The modal ontological argument (MOA) fails because the kind of necessity ascribed to God is equivocally equated with necessity-as-actuality-in-all-possible-worlds. Classically, theists were minded to say that God is not a part of any (created) world, not even ours: moreover, then, that God is not a part of anything whatsoever (except as a trivial improper part of Itself). The way they put it was (this is in Kant's first Critique), "The Creator and the world are not parts of some greater whole."
So firstly, the MOA is impious, attributing to God a property that detracts from Its transcendent glory. Secondly, then, the possibility of God is not on account of God being "in" some possible world (God is outside of all worlds besides Its own eternity). Thirdly, then, the MOA "begs the question" of how we identify a being as necessary in possible-worlds terms. Suppose one said, "There is a possible world where the Continuum Hypothesis is necessarily true." One does not (usually) intend to say, "The Continuum Hypothesis is therefore necessarily true in all possible worlds." Again, the sense of the word "necessity" here is distinct from the more empirically-minded sense of possible-worlds talk.
Consider that if God "exists in all possible worlds," then God at least either has a transworld identity or has Lewisian counterparts. As noted, neither such property (or any such...) can be attributed to God piously.
Or consider a statement like, "It is possible that possible-worlds talk is false," converted into, "There is a possible world where possible-worlds talk is false." Possibly self-defeating, though see about the modal æther for some more complications.
Does the MOA equivocate between logical, metaphysical, epistemic, and nomological possibility, then? Is it sensitive to the minutiae of the accessibility relation in standard modal logic? Probably "yes" to the first question, "no" to the second. Note further that if God is the Creatrix, then no possible world is actual but on Its willing so. So this "other" possible world we start out from, where God supposedly already is, would only be actual on account of God's creating it, and God wouldn't be in that world prior to its creation. Otherwise, there are possible worlds that count as actualized for some alien, subdivine reason, which undermines the portrayal of the "maximally excellent being" as the sole possible author of reality.

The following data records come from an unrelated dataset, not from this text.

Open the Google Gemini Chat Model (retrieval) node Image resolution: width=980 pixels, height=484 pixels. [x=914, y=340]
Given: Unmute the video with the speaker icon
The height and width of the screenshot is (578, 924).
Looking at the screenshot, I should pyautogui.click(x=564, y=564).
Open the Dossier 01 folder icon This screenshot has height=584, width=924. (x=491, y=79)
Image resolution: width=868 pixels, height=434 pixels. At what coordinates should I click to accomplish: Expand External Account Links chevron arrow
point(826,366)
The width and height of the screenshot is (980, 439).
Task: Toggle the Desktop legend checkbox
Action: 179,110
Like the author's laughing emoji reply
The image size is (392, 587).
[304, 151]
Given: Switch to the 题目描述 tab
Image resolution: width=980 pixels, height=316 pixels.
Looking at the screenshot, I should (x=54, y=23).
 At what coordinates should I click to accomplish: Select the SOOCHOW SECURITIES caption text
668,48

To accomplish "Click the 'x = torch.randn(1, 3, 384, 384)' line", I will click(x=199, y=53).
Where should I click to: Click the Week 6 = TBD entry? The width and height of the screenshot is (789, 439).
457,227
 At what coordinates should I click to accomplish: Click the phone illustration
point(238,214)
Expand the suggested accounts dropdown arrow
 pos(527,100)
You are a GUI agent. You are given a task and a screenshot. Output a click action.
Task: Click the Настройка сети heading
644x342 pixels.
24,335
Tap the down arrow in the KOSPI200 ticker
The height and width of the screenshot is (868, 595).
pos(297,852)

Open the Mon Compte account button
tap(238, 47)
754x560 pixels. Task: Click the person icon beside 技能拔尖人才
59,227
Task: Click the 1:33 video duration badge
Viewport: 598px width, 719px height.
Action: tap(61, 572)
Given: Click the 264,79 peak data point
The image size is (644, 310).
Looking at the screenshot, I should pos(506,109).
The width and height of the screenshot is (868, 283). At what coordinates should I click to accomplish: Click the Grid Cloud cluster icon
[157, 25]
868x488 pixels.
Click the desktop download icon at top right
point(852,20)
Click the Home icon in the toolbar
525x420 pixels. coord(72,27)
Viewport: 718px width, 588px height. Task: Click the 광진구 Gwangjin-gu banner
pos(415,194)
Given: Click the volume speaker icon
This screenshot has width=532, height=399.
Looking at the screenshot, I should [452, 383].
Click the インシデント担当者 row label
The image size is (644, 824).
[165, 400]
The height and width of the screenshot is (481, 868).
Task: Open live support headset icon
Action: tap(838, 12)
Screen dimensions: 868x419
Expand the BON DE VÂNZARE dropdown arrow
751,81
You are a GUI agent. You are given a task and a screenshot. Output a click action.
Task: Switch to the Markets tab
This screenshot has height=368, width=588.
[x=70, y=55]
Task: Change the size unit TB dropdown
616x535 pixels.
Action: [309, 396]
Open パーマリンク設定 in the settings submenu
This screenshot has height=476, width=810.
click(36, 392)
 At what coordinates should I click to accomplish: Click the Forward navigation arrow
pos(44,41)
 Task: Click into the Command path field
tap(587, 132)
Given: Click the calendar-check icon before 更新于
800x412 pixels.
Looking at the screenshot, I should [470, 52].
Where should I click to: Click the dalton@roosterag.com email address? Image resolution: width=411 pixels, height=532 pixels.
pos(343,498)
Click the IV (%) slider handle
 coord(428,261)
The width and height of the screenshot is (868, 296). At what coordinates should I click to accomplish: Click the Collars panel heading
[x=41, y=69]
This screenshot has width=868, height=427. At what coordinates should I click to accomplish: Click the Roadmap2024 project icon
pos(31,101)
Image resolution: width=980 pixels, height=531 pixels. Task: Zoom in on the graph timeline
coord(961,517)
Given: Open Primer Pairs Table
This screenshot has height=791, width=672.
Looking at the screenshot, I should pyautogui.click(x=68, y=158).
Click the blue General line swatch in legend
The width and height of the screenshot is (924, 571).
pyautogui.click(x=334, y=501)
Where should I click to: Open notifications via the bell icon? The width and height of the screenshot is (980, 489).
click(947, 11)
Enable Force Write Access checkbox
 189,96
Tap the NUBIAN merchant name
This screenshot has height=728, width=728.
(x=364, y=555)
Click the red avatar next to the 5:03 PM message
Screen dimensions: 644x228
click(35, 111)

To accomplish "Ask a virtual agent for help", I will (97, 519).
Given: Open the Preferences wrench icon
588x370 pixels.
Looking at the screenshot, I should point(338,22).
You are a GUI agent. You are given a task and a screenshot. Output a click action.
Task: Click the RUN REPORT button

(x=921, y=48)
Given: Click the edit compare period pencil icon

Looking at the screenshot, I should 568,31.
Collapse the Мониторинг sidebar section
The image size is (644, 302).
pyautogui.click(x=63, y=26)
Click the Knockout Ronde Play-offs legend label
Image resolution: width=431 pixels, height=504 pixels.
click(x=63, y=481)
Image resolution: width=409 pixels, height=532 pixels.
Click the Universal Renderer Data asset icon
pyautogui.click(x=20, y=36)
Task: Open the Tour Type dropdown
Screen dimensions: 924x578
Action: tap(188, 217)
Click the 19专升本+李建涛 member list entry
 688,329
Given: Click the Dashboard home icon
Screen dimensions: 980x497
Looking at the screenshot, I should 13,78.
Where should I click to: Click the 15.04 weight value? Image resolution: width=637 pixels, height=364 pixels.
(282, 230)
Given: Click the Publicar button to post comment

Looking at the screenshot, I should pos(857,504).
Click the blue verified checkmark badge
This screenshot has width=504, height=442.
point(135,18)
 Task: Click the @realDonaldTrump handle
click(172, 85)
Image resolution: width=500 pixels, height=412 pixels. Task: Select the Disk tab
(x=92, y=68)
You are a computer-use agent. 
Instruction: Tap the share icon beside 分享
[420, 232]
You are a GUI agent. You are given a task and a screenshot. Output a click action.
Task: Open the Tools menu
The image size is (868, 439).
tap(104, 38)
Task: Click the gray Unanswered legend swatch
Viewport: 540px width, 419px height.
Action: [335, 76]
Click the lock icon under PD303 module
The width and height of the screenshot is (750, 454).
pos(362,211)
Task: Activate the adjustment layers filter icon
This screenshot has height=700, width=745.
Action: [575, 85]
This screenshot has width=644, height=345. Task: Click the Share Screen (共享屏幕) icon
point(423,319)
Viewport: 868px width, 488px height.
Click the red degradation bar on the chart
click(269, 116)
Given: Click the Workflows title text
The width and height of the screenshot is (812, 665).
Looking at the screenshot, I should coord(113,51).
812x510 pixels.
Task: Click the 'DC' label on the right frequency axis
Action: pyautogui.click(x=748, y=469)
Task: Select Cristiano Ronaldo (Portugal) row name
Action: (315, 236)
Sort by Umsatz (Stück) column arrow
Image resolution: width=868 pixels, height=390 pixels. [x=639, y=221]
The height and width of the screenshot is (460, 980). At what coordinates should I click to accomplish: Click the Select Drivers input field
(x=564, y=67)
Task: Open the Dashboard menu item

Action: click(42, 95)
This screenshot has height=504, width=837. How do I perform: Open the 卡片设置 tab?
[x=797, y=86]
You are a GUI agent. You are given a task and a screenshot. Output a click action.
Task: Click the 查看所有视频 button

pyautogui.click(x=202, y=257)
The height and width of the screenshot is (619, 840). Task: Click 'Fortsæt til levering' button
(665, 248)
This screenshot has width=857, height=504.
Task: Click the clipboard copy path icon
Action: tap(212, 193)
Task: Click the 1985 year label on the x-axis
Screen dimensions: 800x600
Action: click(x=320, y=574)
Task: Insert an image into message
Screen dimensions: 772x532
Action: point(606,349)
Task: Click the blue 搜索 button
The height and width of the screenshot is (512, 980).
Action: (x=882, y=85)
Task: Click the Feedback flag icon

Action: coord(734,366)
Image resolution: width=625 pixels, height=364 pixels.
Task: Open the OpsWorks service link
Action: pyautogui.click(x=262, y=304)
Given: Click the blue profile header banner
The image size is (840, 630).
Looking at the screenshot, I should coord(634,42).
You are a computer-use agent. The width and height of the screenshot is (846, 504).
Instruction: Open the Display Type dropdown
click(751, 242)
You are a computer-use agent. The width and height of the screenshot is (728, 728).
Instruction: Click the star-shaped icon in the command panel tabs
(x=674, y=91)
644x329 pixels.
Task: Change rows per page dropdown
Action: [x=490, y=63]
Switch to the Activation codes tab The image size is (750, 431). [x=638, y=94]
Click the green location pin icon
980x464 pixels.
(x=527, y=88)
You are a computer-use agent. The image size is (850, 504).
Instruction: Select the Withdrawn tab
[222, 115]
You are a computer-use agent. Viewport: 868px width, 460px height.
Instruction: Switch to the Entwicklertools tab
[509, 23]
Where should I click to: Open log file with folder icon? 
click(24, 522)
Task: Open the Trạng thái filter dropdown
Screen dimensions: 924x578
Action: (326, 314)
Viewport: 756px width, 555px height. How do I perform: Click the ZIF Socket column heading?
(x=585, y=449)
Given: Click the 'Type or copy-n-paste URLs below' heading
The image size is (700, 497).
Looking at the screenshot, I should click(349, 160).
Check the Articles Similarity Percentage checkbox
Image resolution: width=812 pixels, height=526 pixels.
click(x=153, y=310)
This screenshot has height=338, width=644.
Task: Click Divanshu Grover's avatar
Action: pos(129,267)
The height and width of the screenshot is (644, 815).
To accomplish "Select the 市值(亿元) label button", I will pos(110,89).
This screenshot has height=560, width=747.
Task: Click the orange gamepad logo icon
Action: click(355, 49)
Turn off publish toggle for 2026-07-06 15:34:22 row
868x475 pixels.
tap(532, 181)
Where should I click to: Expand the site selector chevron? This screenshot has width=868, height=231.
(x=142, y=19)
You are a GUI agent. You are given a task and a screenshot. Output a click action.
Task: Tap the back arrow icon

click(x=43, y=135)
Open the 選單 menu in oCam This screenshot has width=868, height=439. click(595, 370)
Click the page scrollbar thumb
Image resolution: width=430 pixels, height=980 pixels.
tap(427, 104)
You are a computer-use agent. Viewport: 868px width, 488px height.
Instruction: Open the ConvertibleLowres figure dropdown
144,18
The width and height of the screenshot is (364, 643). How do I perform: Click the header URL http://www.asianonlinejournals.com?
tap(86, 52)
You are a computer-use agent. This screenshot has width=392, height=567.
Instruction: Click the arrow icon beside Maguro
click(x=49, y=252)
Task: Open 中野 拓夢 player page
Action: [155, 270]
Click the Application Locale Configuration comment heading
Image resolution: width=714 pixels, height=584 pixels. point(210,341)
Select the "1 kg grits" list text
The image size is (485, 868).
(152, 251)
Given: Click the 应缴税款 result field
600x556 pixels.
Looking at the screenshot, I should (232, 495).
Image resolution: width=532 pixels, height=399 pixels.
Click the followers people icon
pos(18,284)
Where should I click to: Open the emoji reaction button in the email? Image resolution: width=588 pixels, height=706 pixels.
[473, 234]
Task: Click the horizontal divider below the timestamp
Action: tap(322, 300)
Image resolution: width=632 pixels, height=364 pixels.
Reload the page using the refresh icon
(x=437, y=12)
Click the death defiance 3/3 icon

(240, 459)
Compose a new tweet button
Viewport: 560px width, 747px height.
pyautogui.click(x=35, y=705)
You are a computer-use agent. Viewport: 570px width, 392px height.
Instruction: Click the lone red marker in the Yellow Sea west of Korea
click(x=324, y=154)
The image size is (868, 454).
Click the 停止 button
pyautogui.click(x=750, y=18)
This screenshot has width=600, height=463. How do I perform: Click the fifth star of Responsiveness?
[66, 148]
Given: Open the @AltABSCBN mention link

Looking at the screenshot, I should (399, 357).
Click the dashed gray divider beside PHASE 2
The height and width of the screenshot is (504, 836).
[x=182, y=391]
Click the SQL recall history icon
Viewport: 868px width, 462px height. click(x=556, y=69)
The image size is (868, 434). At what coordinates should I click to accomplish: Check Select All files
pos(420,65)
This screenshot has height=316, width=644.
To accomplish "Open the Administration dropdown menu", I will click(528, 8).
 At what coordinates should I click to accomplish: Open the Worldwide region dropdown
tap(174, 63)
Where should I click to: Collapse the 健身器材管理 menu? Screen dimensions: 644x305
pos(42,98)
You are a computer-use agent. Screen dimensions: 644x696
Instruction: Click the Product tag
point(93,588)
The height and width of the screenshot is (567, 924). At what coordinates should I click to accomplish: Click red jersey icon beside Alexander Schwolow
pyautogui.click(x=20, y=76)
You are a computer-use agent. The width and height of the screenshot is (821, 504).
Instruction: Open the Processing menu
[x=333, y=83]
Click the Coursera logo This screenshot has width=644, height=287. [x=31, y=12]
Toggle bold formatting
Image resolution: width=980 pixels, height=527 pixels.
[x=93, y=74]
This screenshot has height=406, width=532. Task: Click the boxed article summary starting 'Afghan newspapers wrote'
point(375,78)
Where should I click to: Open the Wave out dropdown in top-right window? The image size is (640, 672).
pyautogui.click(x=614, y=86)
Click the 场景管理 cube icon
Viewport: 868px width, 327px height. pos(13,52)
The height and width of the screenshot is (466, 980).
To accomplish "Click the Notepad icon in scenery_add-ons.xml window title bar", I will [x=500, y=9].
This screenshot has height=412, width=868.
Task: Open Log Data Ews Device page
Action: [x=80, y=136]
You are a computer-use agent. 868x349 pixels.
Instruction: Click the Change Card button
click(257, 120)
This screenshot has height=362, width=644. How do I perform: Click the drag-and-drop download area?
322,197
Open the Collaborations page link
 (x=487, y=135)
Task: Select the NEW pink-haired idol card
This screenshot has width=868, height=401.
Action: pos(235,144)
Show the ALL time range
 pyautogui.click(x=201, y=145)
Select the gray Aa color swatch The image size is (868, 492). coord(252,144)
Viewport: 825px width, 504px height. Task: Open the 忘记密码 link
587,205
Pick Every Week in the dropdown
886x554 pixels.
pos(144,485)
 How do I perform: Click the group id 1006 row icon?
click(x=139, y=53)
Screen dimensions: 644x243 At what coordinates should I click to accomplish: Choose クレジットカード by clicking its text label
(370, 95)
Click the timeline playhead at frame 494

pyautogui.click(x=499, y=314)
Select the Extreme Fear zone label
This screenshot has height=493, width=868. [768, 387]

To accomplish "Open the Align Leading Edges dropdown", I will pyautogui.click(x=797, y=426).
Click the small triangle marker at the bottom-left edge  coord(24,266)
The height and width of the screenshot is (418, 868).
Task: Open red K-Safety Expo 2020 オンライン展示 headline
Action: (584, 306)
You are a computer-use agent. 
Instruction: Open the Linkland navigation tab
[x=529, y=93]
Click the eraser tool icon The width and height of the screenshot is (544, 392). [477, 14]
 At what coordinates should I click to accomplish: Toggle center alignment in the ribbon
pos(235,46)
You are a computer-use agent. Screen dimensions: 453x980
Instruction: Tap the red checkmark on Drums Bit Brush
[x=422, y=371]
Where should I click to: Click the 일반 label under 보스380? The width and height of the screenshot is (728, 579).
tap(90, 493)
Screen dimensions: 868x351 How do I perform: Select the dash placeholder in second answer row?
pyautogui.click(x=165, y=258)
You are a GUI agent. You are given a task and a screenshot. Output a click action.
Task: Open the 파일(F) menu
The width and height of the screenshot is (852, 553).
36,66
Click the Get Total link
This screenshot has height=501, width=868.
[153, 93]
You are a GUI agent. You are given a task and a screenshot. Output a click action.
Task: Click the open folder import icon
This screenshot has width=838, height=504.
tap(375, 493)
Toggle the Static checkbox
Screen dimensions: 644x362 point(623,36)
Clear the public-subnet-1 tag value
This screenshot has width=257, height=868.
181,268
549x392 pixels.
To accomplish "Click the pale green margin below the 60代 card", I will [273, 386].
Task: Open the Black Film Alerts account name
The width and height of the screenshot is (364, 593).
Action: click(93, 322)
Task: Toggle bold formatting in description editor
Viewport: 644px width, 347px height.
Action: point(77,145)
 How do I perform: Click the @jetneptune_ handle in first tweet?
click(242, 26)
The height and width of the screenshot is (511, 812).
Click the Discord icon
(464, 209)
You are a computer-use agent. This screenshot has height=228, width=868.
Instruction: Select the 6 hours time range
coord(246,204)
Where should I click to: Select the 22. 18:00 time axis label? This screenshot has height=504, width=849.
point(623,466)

EDIT: I guess the main thing is that the sentence, "There is a possible world with a being B such that B exists in all possible worlds," is not much of an admissible sentence in the kind of modal logic that the MOA tries to use, or at least this is not admissible as an substantive axiom. Besides allowing for arbitrarily many and bizarre necessary beings, it amounts to a sort of circular illustration of any supposedly necessary being. Or then consider the issue of iterated modal operators: the MOA relies on ◊☐A → ☐A, which is allowable in the local modal logic on account of the collapsing rules for iterated modal operators here. Take ¬☐☐A; this goes to just ¬☐A normally, but if such a collapse is blocked, then we have to define God as necessarily necessary, and necessarily necessarily necessary, and so on and on. God's "maximal excellence" means that Its necessity runs through all the (presumably absolutely infinite) iterations of pure modality. That's poetic but it becomes quite murky how we could ever say that (with V = absolute infinity) ◊☐V(God exists) with entire confidence in the meaning of this assertion.